Fermented foods are a big ticket item in the health movement as of late, and certainly with good reason. Fermented foods contain what we health foodies love to love, probiotics. Probiotics are little microorganisms that make home in our gut and by doing so they provide the perfect environment for the natural flora and fauna to proliferate and influence our great health. Probiotics, by taking up shop in our guts, prevent harmful bacteria from moving in. Probiotics, in essence, are like the concerned neighborhood watch of our intestinal community. They put a stop to crime!
These probiotics in our intestines have actually been linked to the stability of our immune system as well as having a great influence on our behavior, yes I said it, our behavior. There was a fantastic segment in a recent Radiolab podcast titled “Gut Feelings” (you can listen to it here if you are interested) that discussed how giving probiotics to a population of rats and then putting them under stress showed them that the rats had a huge reduction in stress hormones. This measurement spawns a whole slew of possibilities that by introducing these yummy little microbes into our body they may actually play a role in how stressed out we feel or even that we might be able to affect other problematic mood behaviors by upping the anti on our internal bugs! Brilliant.

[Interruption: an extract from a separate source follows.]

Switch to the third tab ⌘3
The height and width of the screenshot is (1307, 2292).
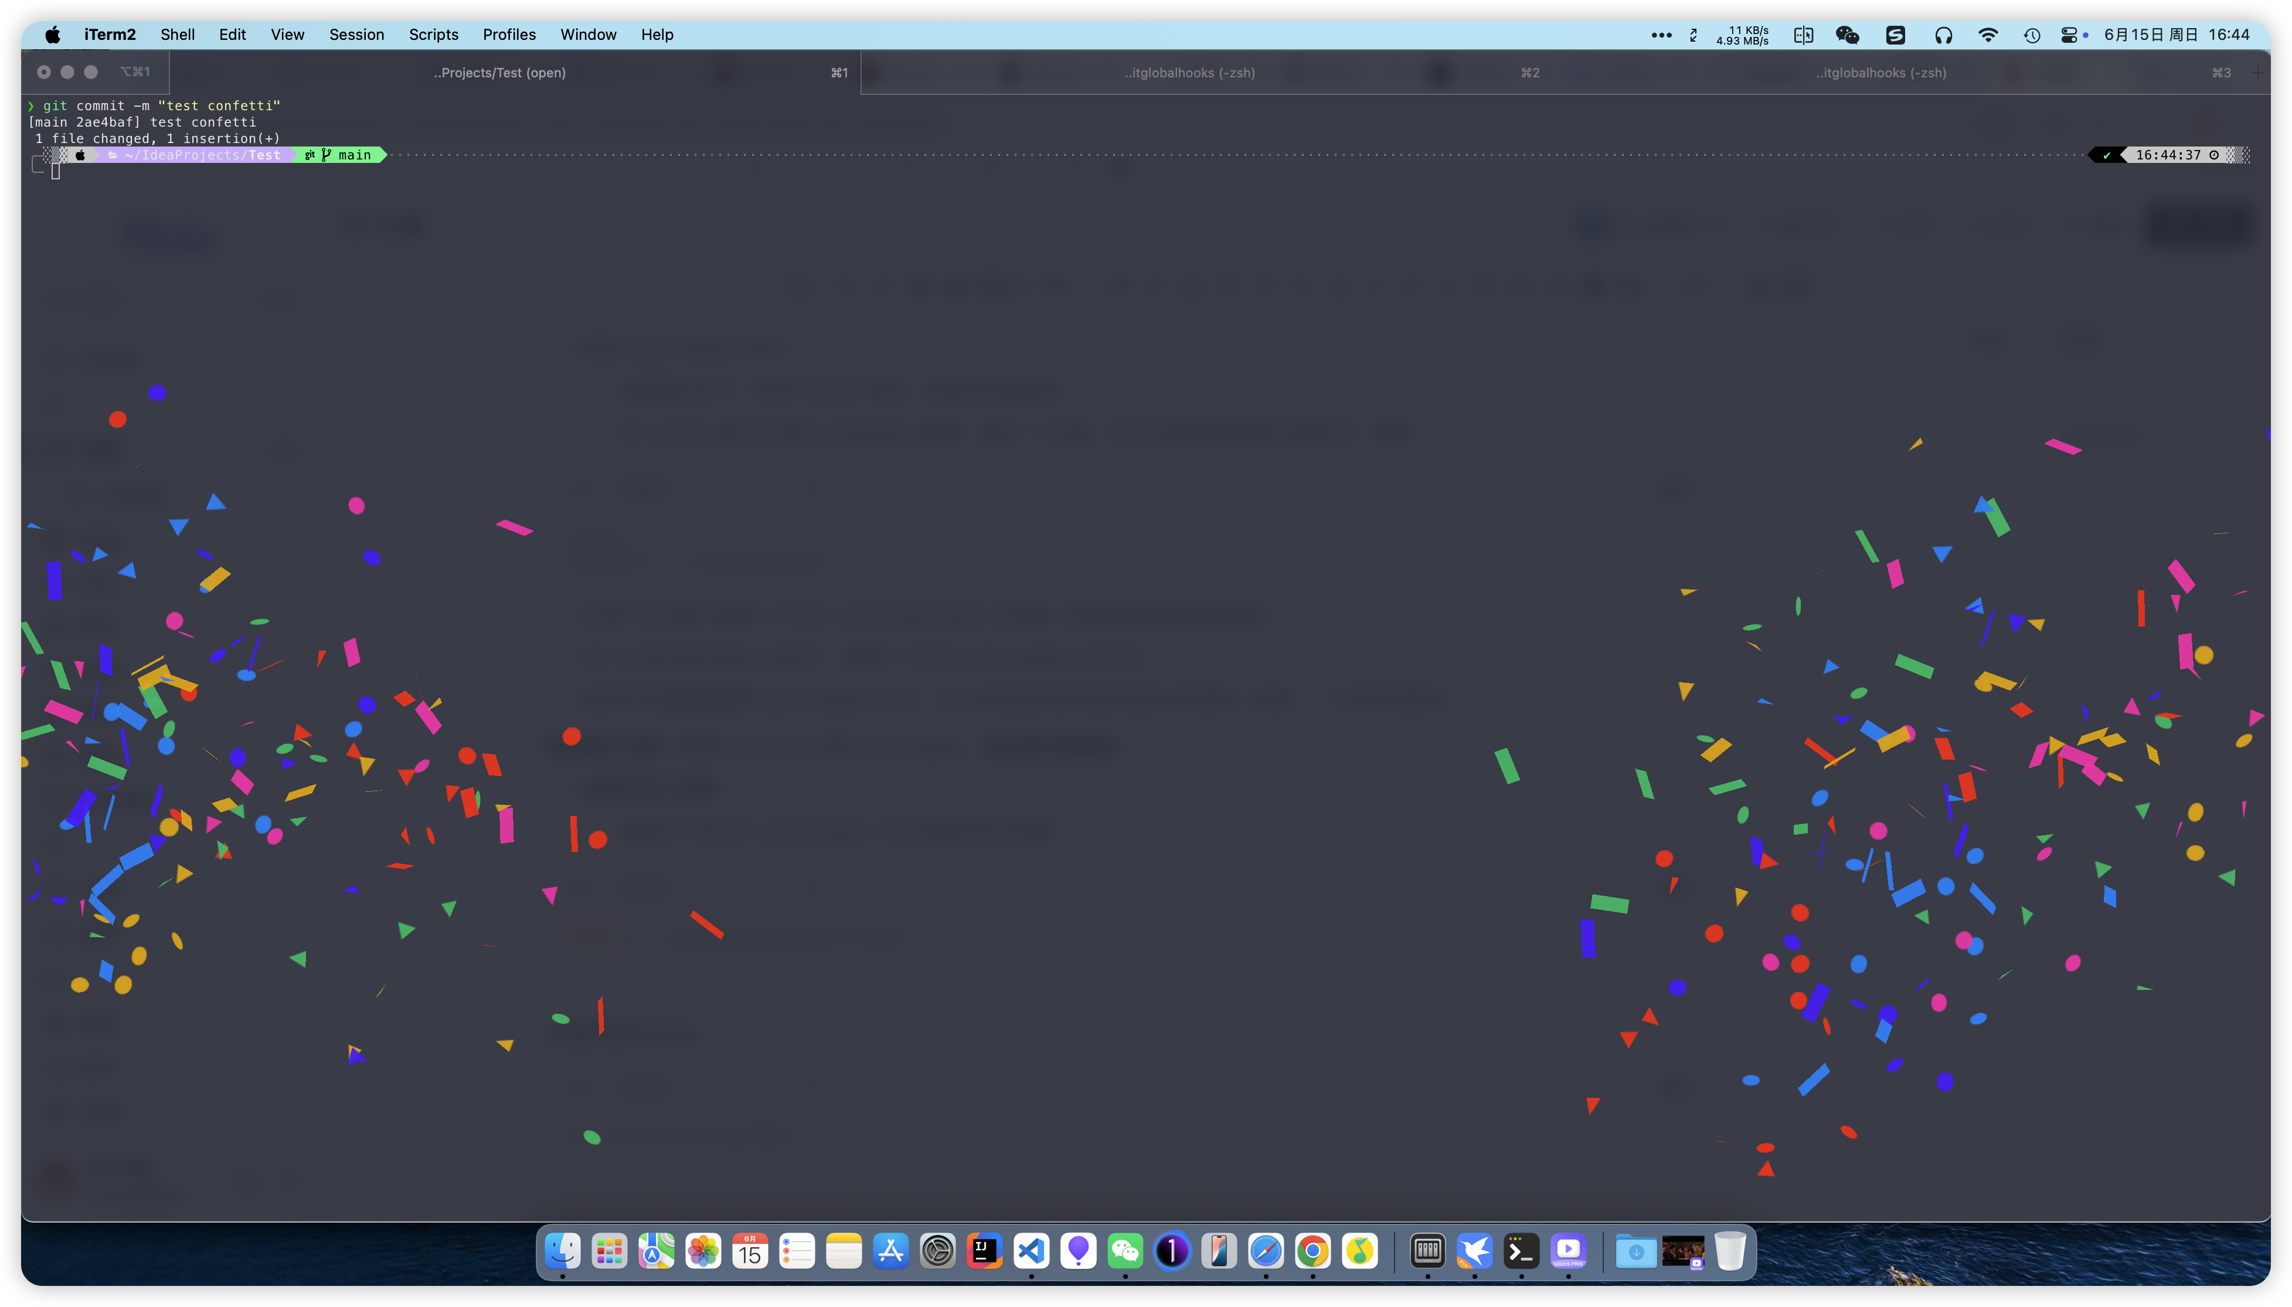1881,73
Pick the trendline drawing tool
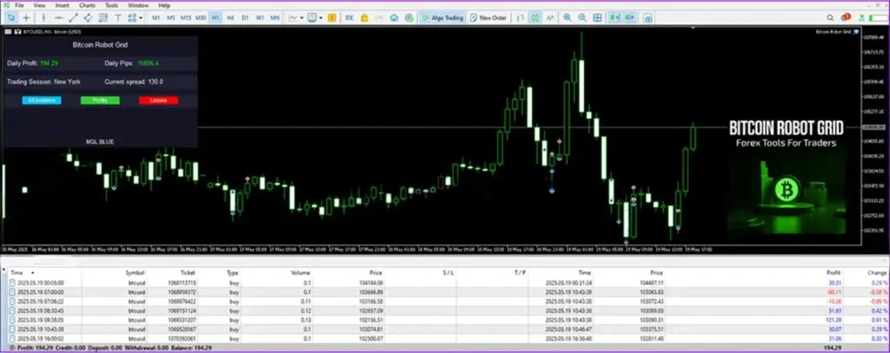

The world of fermented foods is really rich and I highly recommend you begin exploring all the many ways in which you might enjoy them. You will certainly benefit from an increase and stabilization of your immune system, your digestion will love you, you can reduce the possibility of thrush, rashes, yeast infections, and now perhaps a bad mood. Experiment for yourselves and see how introducing these foods into your diet on a regular basis might enhance how you feel. Write it down, take a look and see what you find.
If you are so bold and want to ferment your own vegetables, make your own yogurt, slice your own salami, or even brew your own beer, I highly recommend a book called
The Art of Fermentation by fermentation guru Sandor Katz. It is a great guide to help the adventuresome dive into the fun world of microbes, bacteria and the bubbly. Have fun with your food and try something new and while you are exploring the ways to optimize your health, go for the good bugs!